Apa yang kemudian terjadi? Ketika dilempar ke pasar semua perhitungan di atas kertas ternyata meleset. Meski dengan dukungan promosi besar-besaran, produksi tersebut tetap saja tidak laku. Semua pusing menghadapi kenyataan tersebut. Tapi yang paling terpukul tentu saja si insinyur muda yang punya gagasan. Kepercayaan dirinya yang besar, rontok bagai kapas tersiram air. Di kantor ia tidak berani memandang rekan-rekannya yang lain. Ia merasa seluruh jajaran pimpinan mencemoohkannya. Secara mental ia mengalami tekanan berat. Sampai akhirnya ia berkesimpulan, tidak ada jalan lain untuk mengatasinya selain mengundurkan diri.

Suatu malam, ketika ia sedang menyiapkan surat pengunduran dirinya, tiba-tiba pintu rumahnya diketuk orang dari luar. Ketika pintu dibuka, ia kaget setengah mati, sebab yang datang bertamu ke rumahnya tidak lain adalah Matsushita sendiri. Dalam sedetik ia merasa ada palu godam yang sangat berat sudah siap untuk dipukulkan ke kepalanya.

Akan halnya Matsushita, setelah dipersilahkan, masuk dengan ekspresi yang sangat tenang dan teduh. Sangkaan tuan rumah bahwa bosnya itu akan memarahinya habis-habisan, ternyata salah.

Yang pertama ditanyakan oleh Matshusita adalah di mana istri dan anaknya. Ketika keluarga kecil itu muncul ke ruang tamu, dari dalam saku mantelnya Matshusita mengeluarkan bungkusan kecil kemudian diberikan kepada bocah yang sedang lucu-lucunya itu.
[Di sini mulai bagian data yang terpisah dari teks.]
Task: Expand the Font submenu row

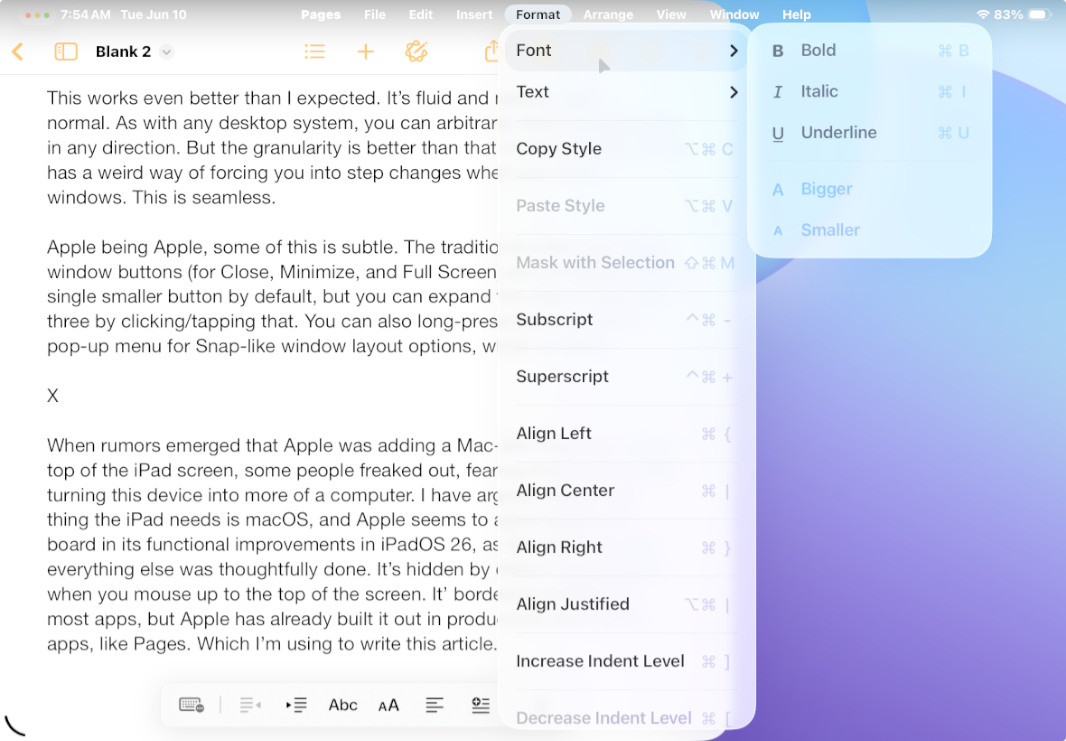Action: click(626, 50)
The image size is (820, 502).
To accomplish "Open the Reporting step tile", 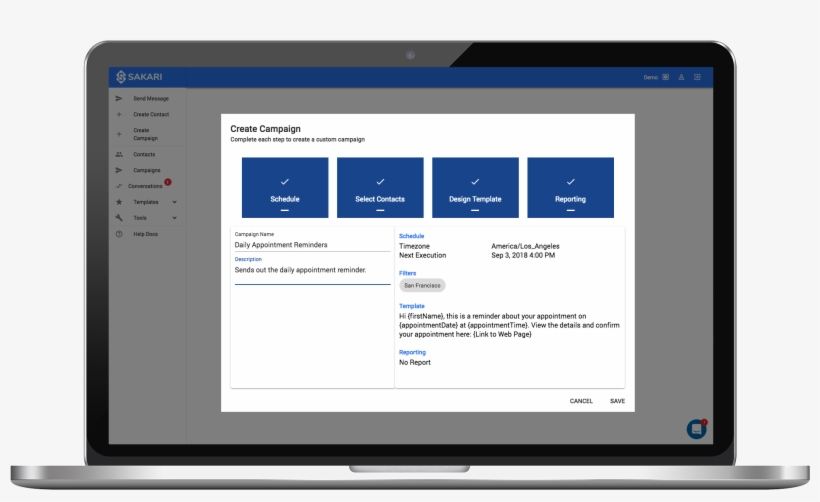I will coord(570,188).
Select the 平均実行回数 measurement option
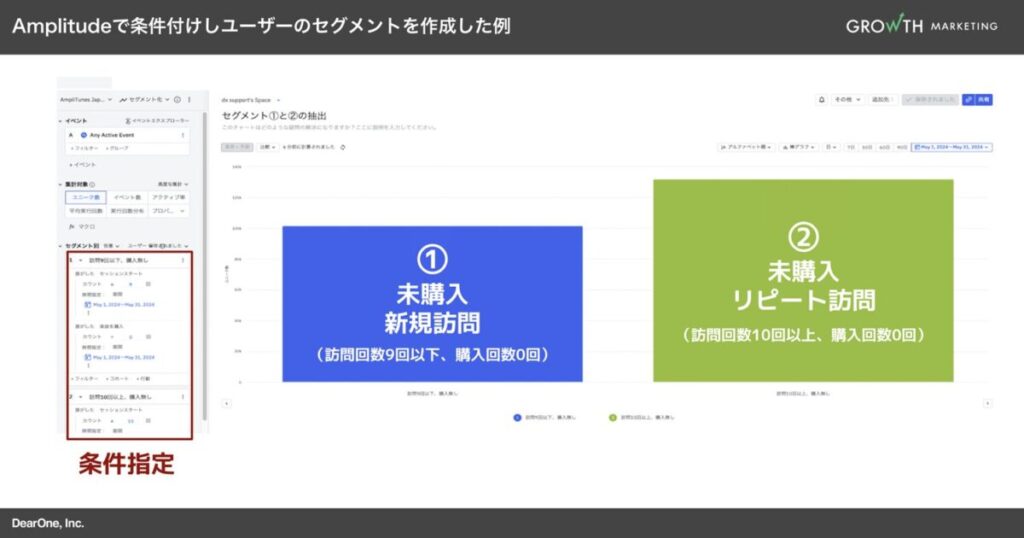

Ketika dibuka, isinya sebuah mainan yang lucu. Si anak tersebut senang bukan main, sehingga dalam seketika ruang tamu yang sejak tadi senyap itu berubah penuh tawa. Keceriaan seorang anak keecil ternyata mampu membawa perubahan suasana yang sangat besar.

Sampai pamit, tak sepatah pun Matsushita memperbincangkoan tentang produk yang gagal. Ia justru mengajak pribumi berbicara tentang keluarganya, disertai ilustrasi bagaimana kehidupan masa kecilnya sendiri yang berat dan pahit.

Setelah bosnya pergi, si insinyur muda itu tengkurap di atas tatami. Ia menangis terisak-isak. Bukan menangisi kegagalannya, melainkan merasa haru karena sikap bosnya. Ia merasa, di saat-saat yang paling sulit dalam hidupnya justru bosnya itu telah memberi simpati yang sangat dalam. Harga dirinya yang sudah hampir terkubur itu, terasa mencuat kembali, “ Aku harus bangkit,” begitu tekadnya dalam hati. Maka seketika itu juga surat pengunduran diri yang telah disiapkannya itu dirobek dan dibuang ke tempat sampah. Tidak ada gunanya menyesali kegagalan. Yang perlu justru mengatasinya.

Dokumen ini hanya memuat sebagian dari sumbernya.